Но фрекен Кайя не появлялась из кухни.
— Она готовит жаркое, — сообщила Евгения, словно это удивительное событие служило объяснением всему, и, громыхая, чуть ли не швырнула самовар на стол.
Фру Кассэ-Мукадель села. Сестрицы Сундбю демонстративно держали руки за спиной, чтобы, не дай бог, не протянуть их по забывчивости Спарре, который как раз вошел в комнату. Веки у него были красные.
Фру Кассэ тут же привстала, ей хотелось, чтобы Спарре сидел против нее. Она поглядела на него с неестественным блеском в глазах и спросила:
— Ваша гостья ушла?
В эту минуту Грентофт распахнул дверь в гостиную.
— Куда делась фрекен Кайя? — воскликнул он. — Ах, все ждут ужина. Моя фамилия Грентофт, — добавил он и поклонился. — Но где же все-таки фрекен Кайя? — снова удивился он и попросил разрешения пройти на кухню. — Фрекен Кайя! — крикнул он еще в коридоре. — Разве вы не собираетесь нас кормить?
Она стояла у плиты и обернулась на его голос, будто хотела прикрыть собой сковородку.
— Да, сейчас, — сказала она.
Грентофт огляделся: полутемная, тесная кухня, кладовая, где на полках лежали в блюдечках остатки еды, горшок с маслом, из которого всегда тщательно выскребались последние остатки.
— Ничто не изменилось, — сказал он. И долго стоял молча. Кайя тоже молчала.

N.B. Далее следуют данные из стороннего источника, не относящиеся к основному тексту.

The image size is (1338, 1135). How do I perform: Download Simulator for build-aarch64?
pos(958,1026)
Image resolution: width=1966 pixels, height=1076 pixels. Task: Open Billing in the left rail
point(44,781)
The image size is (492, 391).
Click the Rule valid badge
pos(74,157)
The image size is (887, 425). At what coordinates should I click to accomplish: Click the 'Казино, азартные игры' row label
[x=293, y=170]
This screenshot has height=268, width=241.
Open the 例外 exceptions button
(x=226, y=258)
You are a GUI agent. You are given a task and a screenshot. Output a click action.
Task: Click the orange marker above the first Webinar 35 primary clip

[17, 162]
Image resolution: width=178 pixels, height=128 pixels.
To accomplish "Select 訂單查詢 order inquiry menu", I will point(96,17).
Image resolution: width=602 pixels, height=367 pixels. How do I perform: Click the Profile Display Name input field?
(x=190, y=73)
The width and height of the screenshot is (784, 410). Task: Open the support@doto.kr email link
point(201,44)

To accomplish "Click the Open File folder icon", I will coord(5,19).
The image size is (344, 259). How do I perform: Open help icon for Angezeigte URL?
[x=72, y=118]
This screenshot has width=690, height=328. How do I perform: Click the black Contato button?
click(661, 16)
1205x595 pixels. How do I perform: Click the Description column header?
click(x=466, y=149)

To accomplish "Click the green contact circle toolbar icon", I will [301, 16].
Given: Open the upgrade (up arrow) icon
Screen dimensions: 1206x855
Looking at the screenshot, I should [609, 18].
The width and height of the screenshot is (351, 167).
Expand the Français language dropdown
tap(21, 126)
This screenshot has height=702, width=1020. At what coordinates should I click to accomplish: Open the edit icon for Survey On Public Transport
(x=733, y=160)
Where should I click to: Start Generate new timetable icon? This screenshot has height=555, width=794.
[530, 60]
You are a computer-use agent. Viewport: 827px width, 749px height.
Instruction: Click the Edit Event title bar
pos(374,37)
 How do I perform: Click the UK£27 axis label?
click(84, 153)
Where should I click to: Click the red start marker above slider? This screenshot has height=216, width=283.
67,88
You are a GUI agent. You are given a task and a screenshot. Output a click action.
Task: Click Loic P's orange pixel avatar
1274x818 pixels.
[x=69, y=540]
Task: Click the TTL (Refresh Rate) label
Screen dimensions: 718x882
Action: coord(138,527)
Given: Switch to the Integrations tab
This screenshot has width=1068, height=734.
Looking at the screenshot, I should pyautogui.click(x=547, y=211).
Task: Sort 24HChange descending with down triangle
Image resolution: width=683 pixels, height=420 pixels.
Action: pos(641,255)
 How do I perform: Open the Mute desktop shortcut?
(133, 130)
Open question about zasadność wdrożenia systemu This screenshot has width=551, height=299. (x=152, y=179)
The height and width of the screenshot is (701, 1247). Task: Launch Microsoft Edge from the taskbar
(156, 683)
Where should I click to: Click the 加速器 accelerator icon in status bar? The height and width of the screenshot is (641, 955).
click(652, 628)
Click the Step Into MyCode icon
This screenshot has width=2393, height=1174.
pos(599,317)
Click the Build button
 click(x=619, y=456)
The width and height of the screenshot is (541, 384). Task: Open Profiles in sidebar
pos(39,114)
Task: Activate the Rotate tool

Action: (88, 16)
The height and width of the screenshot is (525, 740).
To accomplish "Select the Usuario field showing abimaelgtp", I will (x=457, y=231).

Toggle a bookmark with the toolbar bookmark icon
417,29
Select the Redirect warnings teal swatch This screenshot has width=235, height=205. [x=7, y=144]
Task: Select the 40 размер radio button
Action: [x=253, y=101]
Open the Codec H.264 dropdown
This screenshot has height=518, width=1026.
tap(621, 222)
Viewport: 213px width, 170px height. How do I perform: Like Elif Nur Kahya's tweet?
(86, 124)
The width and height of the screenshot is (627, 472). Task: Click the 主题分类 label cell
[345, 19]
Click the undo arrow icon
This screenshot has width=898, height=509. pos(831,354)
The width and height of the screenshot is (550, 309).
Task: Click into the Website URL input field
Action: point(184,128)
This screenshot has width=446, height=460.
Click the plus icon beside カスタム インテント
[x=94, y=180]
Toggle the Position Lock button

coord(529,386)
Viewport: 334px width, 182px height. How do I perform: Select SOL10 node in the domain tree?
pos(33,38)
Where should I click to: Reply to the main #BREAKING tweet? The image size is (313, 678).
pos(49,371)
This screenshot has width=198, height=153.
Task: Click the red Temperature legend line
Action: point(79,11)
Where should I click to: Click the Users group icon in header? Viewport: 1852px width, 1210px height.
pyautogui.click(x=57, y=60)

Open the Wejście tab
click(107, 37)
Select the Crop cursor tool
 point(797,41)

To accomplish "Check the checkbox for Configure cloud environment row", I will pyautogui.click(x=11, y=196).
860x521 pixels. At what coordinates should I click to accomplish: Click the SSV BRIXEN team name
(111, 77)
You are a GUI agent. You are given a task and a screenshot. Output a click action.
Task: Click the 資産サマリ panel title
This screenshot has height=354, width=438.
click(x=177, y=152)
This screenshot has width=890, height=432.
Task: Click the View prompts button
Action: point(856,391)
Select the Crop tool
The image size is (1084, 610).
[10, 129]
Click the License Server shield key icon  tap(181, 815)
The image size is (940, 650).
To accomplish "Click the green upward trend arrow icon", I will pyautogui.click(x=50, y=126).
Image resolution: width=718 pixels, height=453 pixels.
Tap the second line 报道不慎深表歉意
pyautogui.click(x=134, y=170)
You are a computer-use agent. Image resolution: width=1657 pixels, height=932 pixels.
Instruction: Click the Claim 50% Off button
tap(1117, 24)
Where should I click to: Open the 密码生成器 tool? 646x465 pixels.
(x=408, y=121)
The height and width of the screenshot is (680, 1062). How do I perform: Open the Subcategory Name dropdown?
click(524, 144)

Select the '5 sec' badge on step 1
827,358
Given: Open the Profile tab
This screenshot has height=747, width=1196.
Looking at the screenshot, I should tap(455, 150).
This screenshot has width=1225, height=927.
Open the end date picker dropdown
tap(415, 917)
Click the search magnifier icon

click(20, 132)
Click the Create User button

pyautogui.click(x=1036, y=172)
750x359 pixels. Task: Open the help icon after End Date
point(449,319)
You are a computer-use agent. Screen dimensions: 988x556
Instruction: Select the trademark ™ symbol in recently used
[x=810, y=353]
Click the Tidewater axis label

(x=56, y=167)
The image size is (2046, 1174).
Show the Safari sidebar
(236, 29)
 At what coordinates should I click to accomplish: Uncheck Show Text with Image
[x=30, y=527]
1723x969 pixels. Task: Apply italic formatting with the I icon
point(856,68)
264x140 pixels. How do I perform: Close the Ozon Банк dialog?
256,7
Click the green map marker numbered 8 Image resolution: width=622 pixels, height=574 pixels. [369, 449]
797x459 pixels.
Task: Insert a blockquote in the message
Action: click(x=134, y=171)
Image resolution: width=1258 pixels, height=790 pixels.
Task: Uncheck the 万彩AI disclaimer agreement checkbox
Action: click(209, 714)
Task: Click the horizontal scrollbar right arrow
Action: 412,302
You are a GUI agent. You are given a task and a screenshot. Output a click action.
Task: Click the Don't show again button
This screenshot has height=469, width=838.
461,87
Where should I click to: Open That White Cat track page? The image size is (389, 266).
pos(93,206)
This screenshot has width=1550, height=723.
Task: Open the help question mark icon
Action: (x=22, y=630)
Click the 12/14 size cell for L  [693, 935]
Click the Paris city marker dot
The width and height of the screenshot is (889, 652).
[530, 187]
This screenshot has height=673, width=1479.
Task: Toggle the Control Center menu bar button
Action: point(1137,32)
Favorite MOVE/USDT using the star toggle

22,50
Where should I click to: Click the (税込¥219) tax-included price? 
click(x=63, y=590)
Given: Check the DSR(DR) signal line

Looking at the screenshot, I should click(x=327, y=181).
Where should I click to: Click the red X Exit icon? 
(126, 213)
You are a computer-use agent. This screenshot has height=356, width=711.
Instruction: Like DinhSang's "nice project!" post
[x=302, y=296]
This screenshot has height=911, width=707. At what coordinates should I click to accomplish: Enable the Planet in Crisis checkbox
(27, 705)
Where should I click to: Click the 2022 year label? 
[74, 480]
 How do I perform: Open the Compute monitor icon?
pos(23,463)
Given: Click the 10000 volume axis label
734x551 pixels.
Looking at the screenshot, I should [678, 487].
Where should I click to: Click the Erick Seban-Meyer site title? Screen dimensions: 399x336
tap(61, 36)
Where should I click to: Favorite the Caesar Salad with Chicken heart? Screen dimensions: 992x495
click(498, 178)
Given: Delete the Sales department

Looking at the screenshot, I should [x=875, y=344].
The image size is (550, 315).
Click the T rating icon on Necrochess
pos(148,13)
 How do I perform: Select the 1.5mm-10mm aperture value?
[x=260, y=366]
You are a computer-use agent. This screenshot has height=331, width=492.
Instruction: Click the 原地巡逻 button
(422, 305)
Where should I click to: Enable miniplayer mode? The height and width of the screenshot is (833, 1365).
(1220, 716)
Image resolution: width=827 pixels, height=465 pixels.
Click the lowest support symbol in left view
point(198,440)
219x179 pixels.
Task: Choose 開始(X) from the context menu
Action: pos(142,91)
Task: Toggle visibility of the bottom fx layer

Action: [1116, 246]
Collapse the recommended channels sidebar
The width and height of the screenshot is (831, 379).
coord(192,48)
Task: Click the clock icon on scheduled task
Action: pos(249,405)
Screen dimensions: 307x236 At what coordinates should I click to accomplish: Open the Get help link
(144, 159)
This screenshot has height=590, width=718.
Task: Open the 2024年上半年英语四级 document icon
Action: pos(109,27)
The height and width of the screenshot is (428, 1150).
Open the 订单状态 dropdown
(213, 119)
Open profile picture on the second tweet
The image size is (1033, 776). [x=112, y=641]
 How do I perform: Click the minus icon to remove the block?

Только дрожь как будто пробежала по ее лицу. А может, это ему показалось из-за неровного света керосиновой лампы?
III
Наконец позвали ужинать.
Но тут же поднялась суета, потому что Грентофт во что бы то ни стало хотел сидеть за нижним концом стола, у самовара, а не за верхним, где для него накрыли.
— Я хочу сидеть на своем старом месте, — заявил он и сам перенес свою тарелку. — Мы здесь всегда расхватывали лучшие куски.
Все стали пересаживаться, а фрекен Кайя, — Арне Оули никогда еще не видел, чтобы у нее были такие глаза, — в каком-то лихорадочном возбуждении переставляла блюда и миски. Ведь здесь было заведено, что тем, кто сидел в дальнем конце, доставались одни объедки, и до сестриц Сундбю блюдо не раз доходило с одним малосъедобным кусочком.
— Ну вот, — сказал Грентофт, — теперь порядок.
Все расселись. Фрекен Кайя поставила на стол соусник.
— Как, вы и майонез приготовили! — воскликнул Грентофт.
— Да… Но не знаю, удался ли он, я ведь, — тут фрекен Кайя вдруг густо покраснела, — так давно его не делала…
— Превосходно, превосходно! — И Грентофт сразу же приступил к еде. — А потом, когда вы всем разольете чай, вы нам заварите отдельно — как тогда…
— Как вы все помните! — сказала Кайя очень тихо.
— Да, — сказал Грентофт и облокотился обеими руками о стол. — Здесь когда-то бывало так весело!
За верхним концом стола шел громкий разговор. Спорк и Спарре сразу же сели на своего излюбленного конька— они, как всегда, рассказывали медицинские анекдоты, от которых у любого врача волосы стали бы дыбом. Молодой писатель новой школы коснулся темы изнасилования детей, вдаваясь при этом в такие подробности, что вдова Гессинг, у которой две девочки воспитывались в пансионе в Люнгбю, задрожала от ужаса и возмущения, а фру Кассэ-Мукадель, буквально пожиравшая глазами Спарре, оперлась подбородком о свою бутылку. Каттруп беседовал с фру Кант о Дарвине. Новые идеи, скандальные истории, злободневные проблемы — в пансионе все это вихрилось в разговорах за столом, как пыль на базарной площади. Фру Кант слушала, глядя на собеседника своими большими живыми глазами.